_DATA RECORDS_
╭──

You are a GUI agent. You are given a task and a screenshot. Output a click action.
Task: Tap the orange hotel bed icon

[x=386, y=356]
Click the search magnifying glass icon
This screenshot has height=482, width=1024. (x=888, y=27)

╰──
╭──

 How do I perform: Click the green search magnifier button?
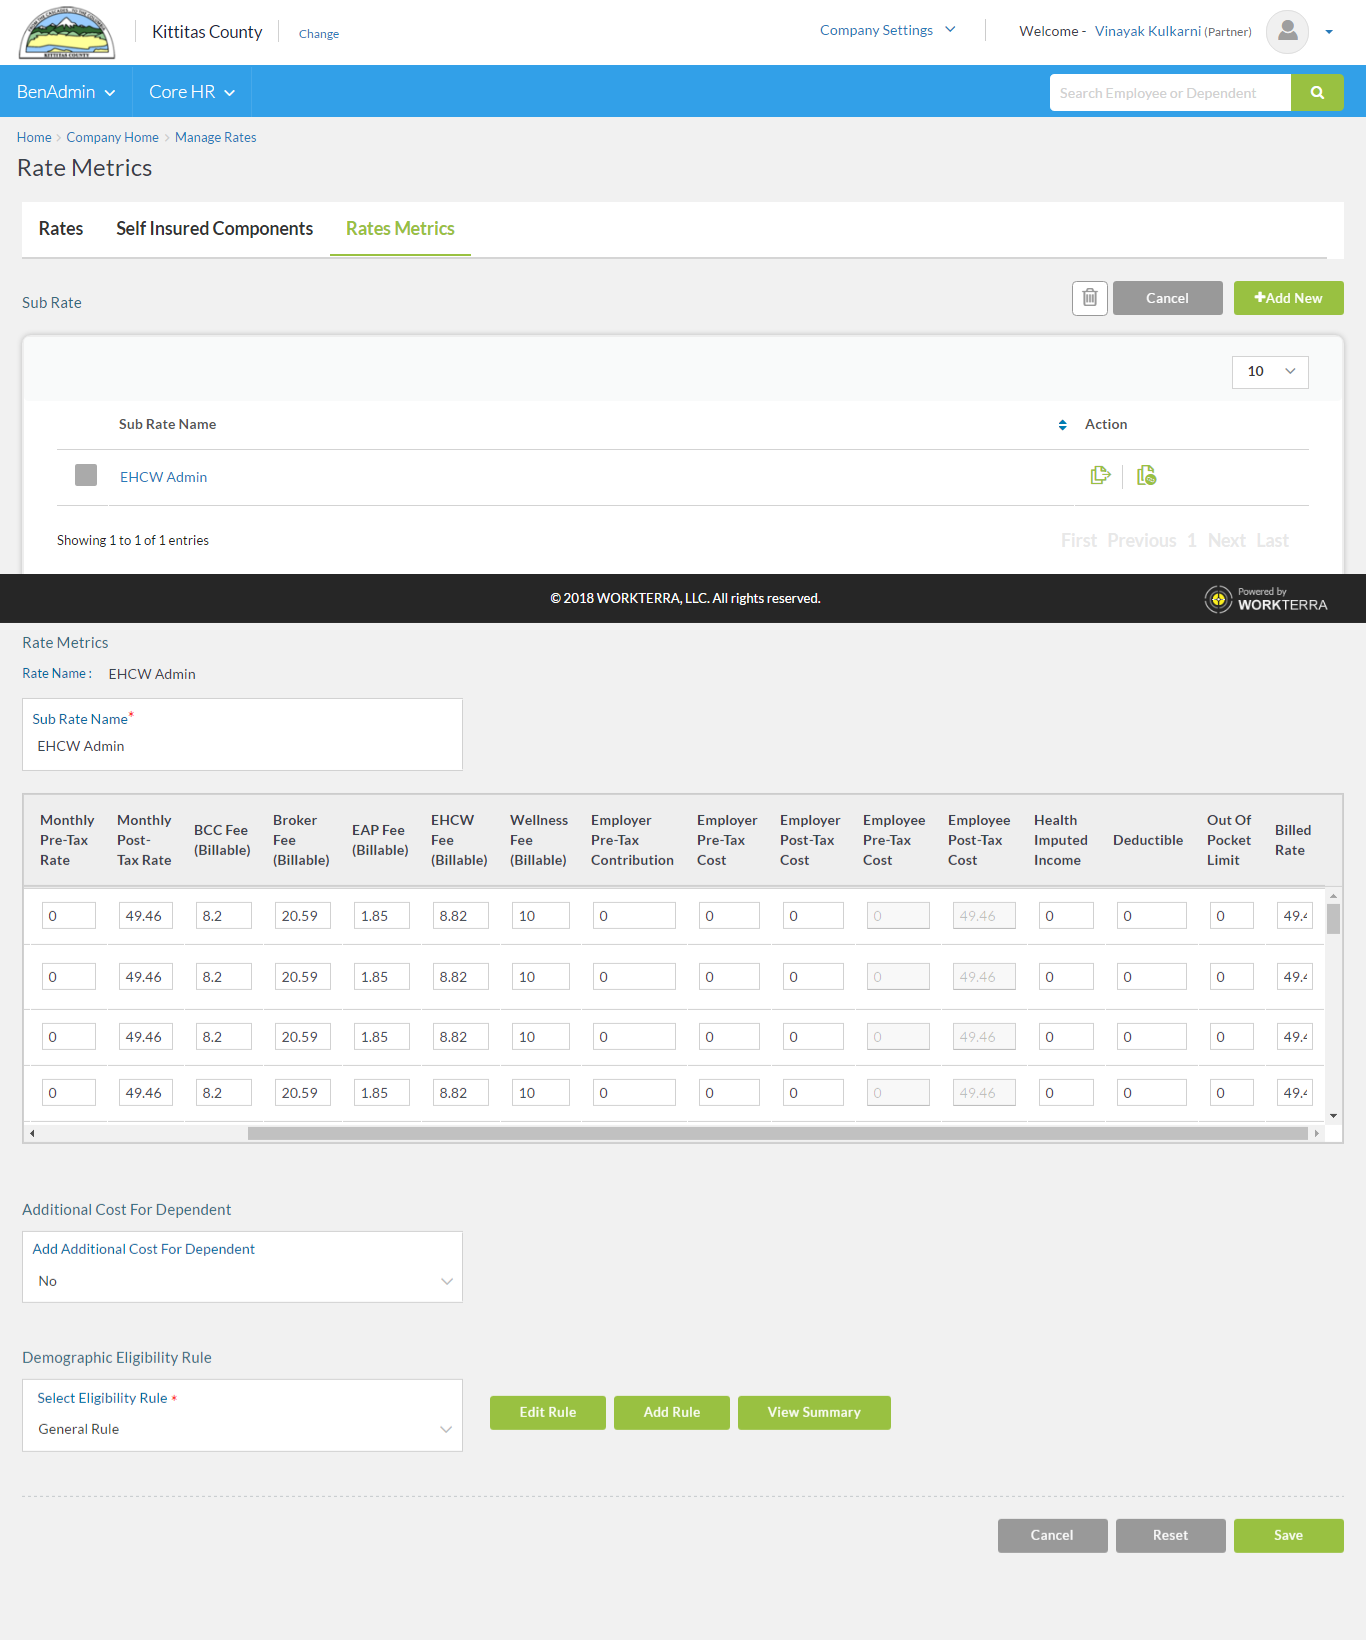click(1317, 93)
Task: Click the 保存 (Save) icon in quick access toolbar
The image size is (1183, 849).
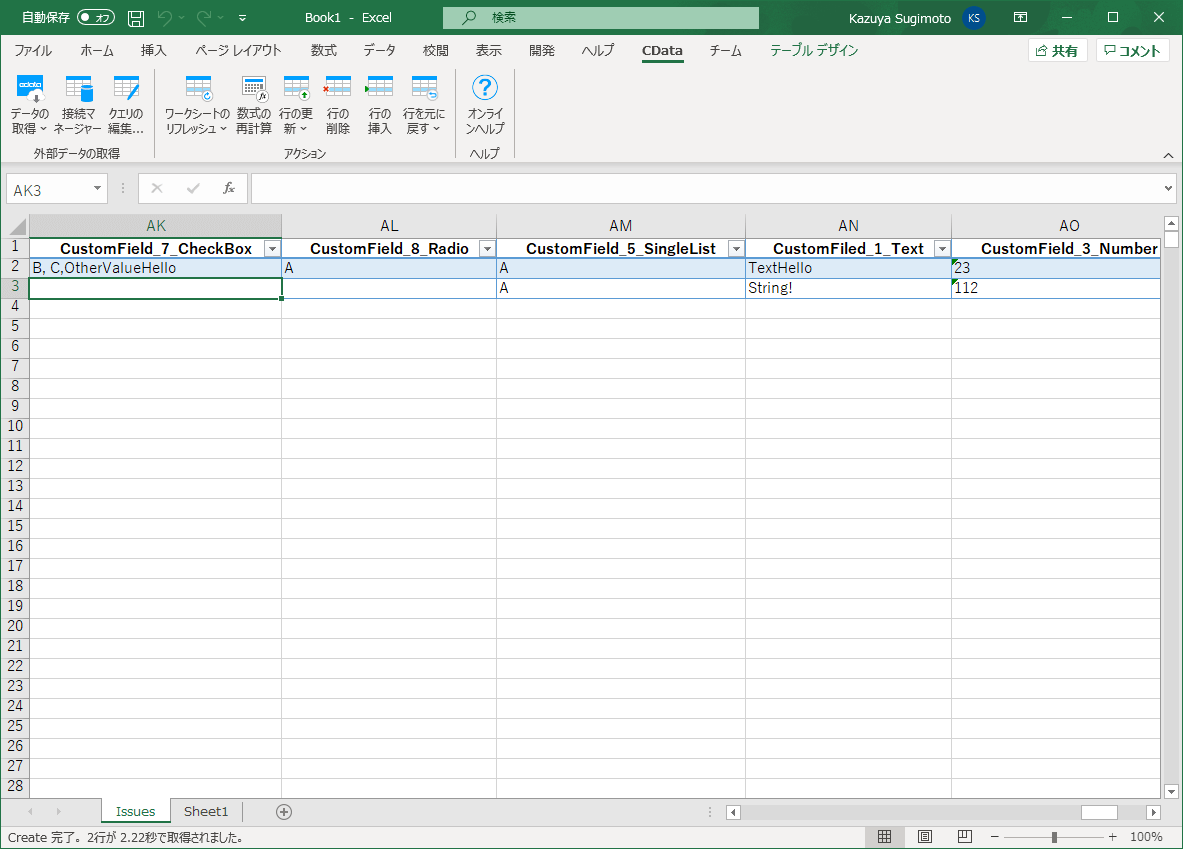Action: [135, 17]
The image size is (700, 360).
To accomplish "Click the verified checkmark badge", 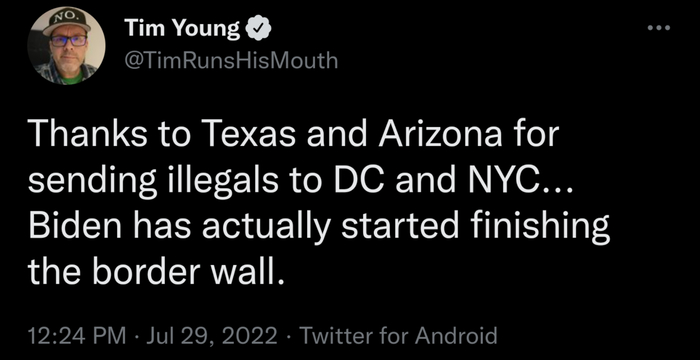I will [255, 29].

╰──
╭──

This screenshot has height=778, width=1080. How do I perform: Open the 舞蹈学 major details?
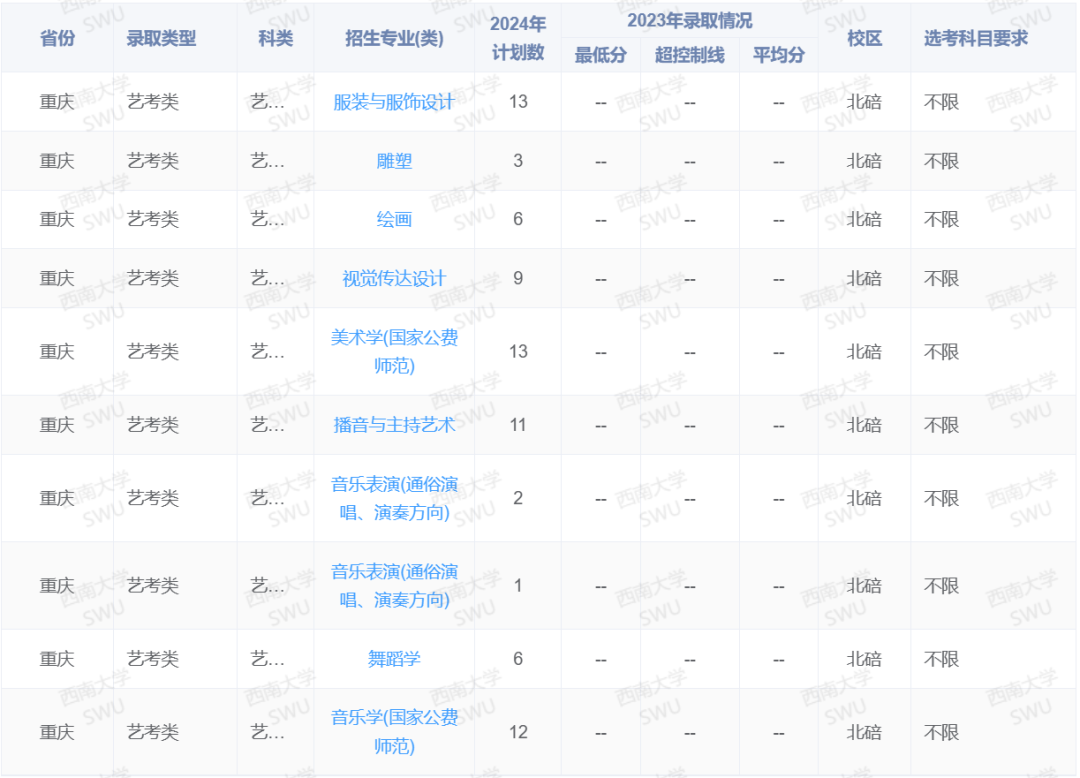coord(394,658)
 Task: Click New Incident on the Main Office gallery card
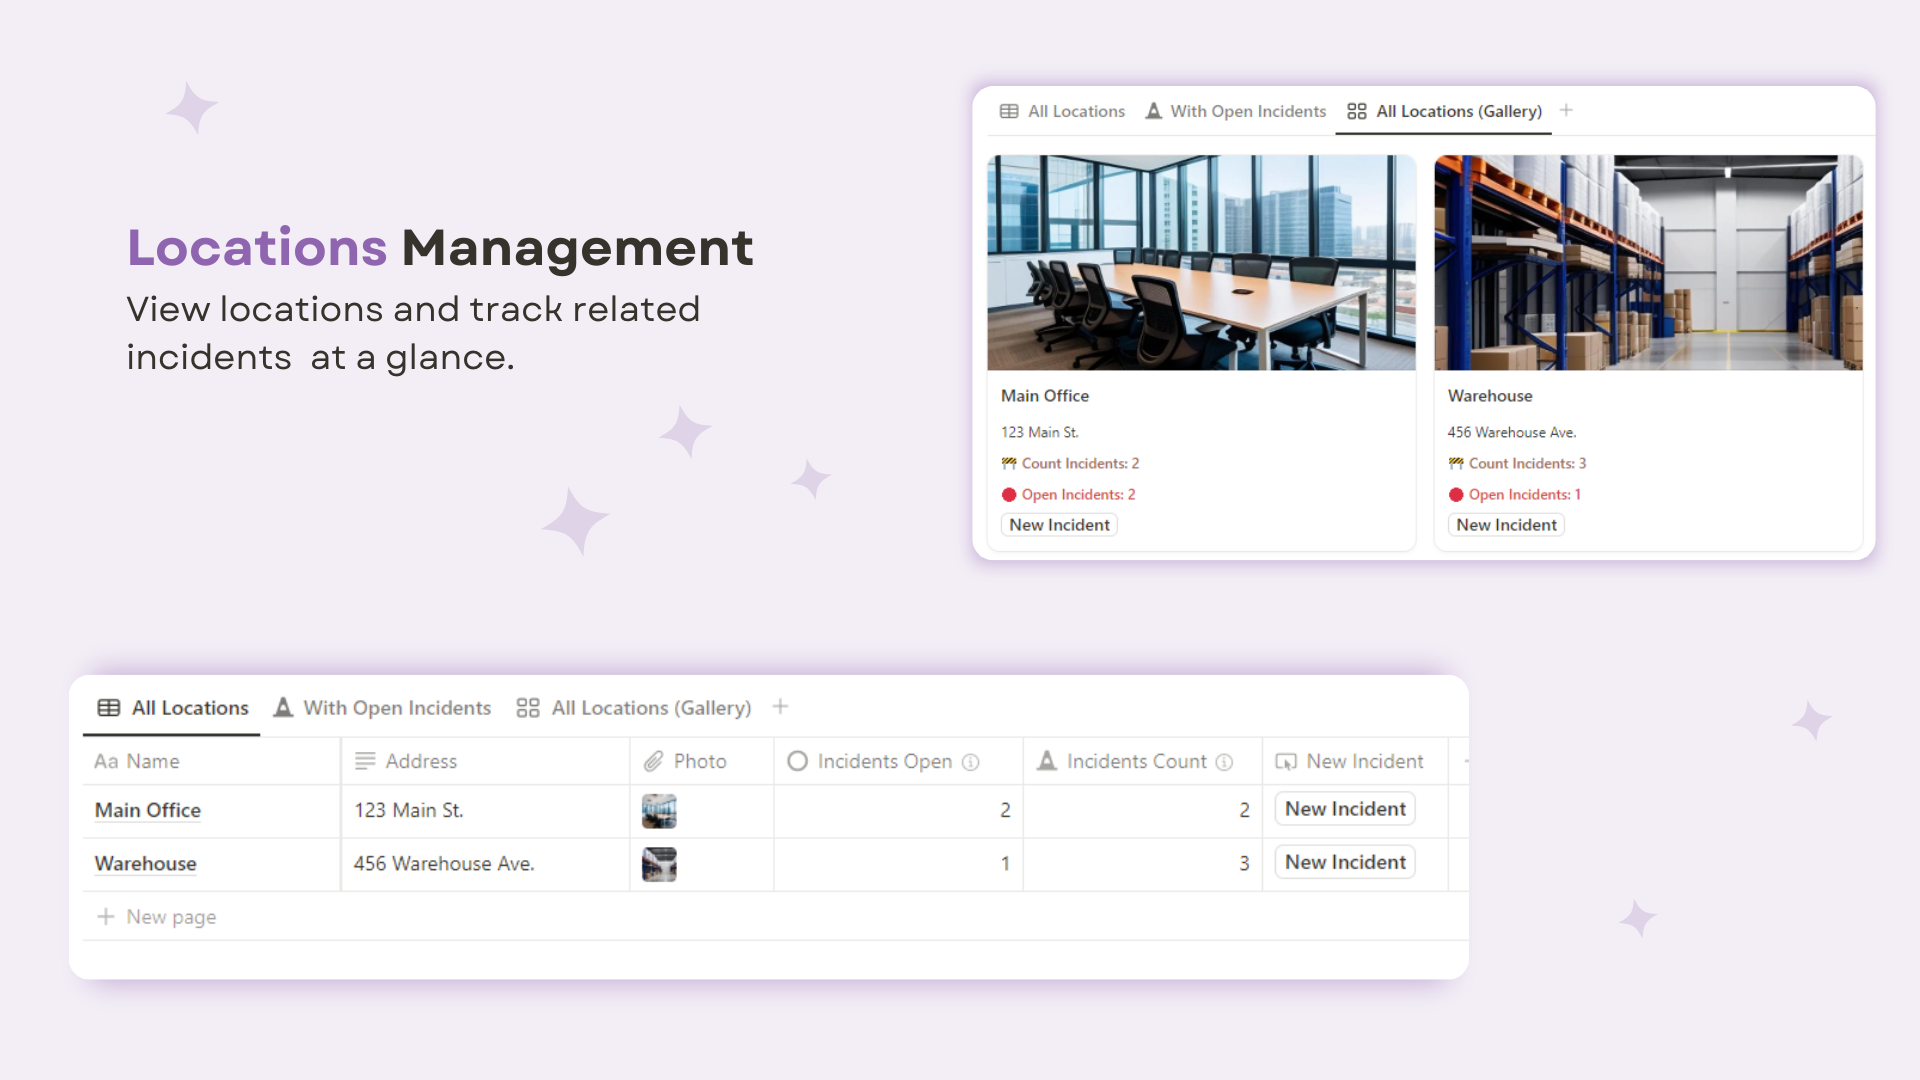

╰──

_WHAT NEEDS TO BE DONE_
In the listing above, find the line containing "This screenshot has height=778, width=1080." and the line containing "Task: Click New", then output those two lines and everything between them exactly as written, without the images.

_WRITTEN RESPONSE_
This screenshot has height=778, width=1080. How do I perform: Open the 舞蹈学 major details?
coord(394,658)
 Task: Click New Incident on the Main Office gallery card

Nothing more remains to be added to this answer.